Mit „Tormento“ folgt ein erfrischend kurzer, starker Prog-Metal-Song, der vom atmosphärischen „Driftwood“ abgelöst wird. Ob DISILLUSION besser im komplexen Prog Metal oder im sanften Prog Rock klingen, ist unmöglich zu sagen, denn die Sachsen belegen mit diesen Songs, dass sie locker beides beherrschen – einfach, weil ihr deutlicher Fokus auf Melodien in jeder Spielweise äußerst gut zum Tragen kommt. Dadurch ist es auch nicht verwunderlich, dass der zweite Longtrack dieser Platte, „Abide The Storm“, trotz seiner knapp zwölfminütigen Spielzeit nichts an Unterhaltung einbüßt. „Longhope“ schöpft den Quell an guter Unterhaltung dank eines gigantischen Refrains weiter aus, sodass man gewillt ist, über den folgenden schwächeren, da zu uneigenständigen Song „Nine Days“ hinwegzuhören und erst bei den letzten beiden Songs wieder die Lauscher aufzuspannen.

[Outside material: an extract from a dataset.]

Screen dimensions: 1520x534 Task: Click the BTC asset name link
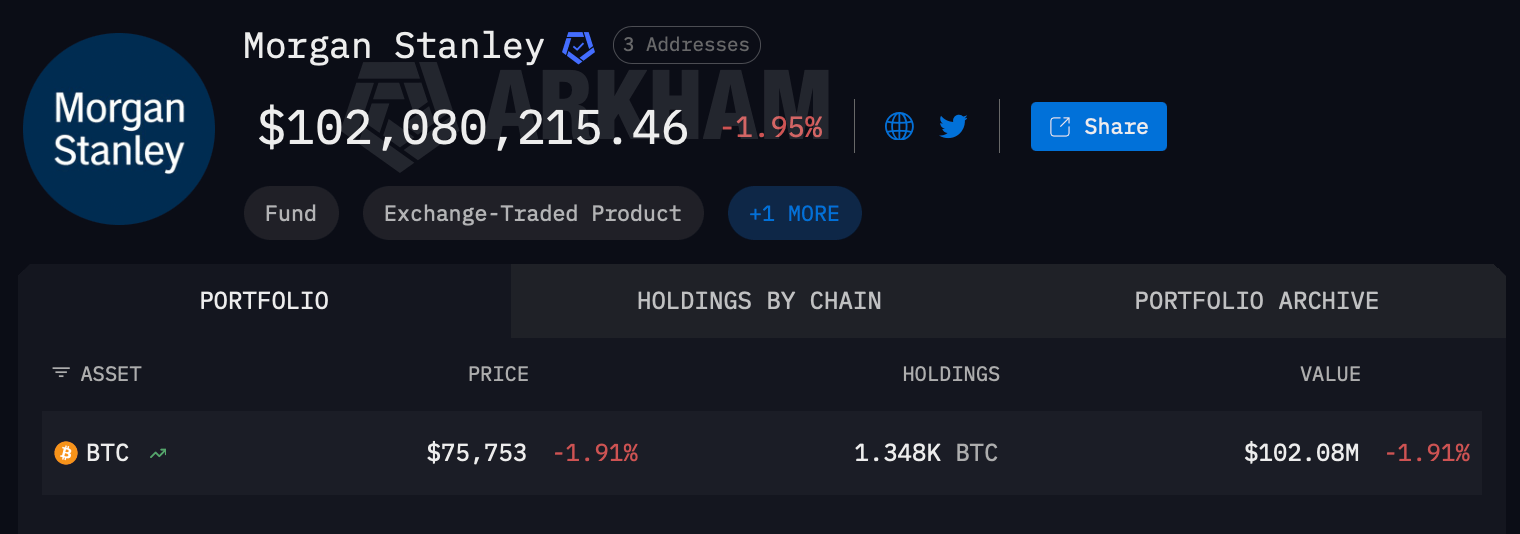[x=107, y=453]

Allerdings fällt auch bei „From The Embers“ und „The Brook“ auf, dass ein Schnitt bei „Longhope“ dem Album gutgetan hätte; stattdessen reihen sich nach besagtem Track drei nicht vollends überzeugende Songs aneinander, von denen erst die zweite Hälfte des letzten Songs „The Brook“ wieder positiv aufhorchen lässt. Um Irritationen zu vermeiden: Diese Lieder sind qualitativ noch immer auf gutem Niveau, stehen aber im übermächtigen Schatten der vorherigen Tracks.

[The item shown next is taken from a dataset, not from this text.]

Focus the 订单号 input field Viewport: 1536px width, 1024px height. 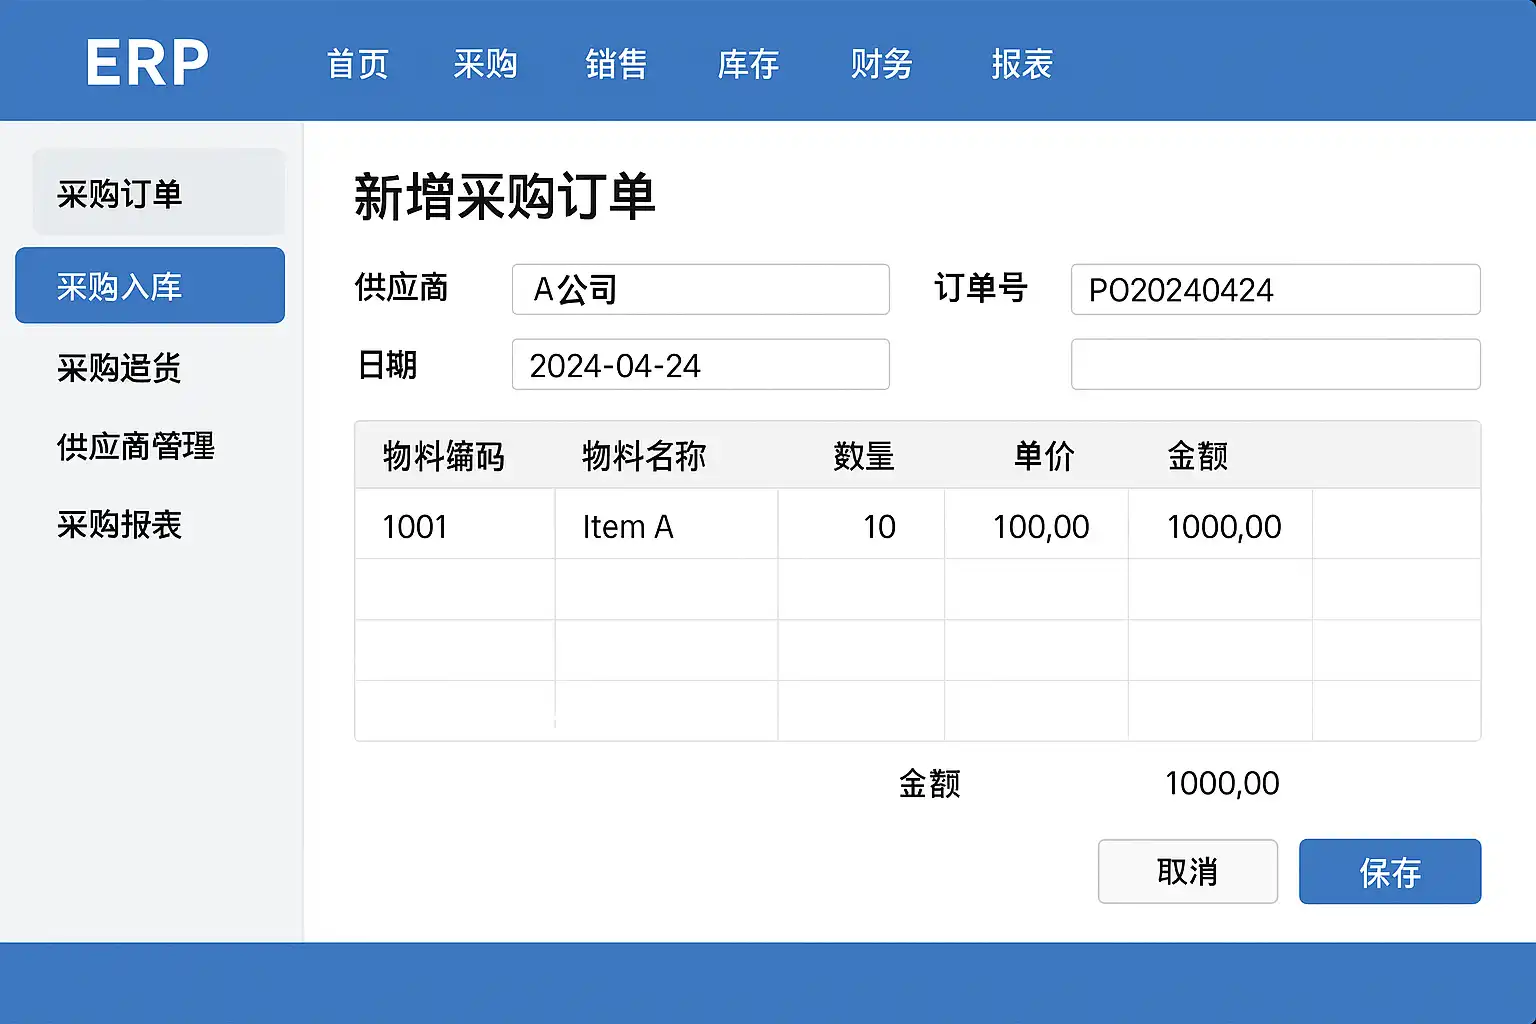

Nach dem Überraschungsmoment namens „The Liberation“ haben DISILLUSION ihre eigene Messlatte so hochgeschraubt, dass dessen Nachfolger von Anfang an unter dem hohen Druck stand, mithalten zu müssen. „Ayam“ gelingt das zwar über weite Teile des Albums, aber nicht mit jedem Song. Verkraftbar ist das aber allemal, da zwei Drittel der Platte jedem Prog-Fan ein breites Lächeln auf die Lippen zaubern dürften.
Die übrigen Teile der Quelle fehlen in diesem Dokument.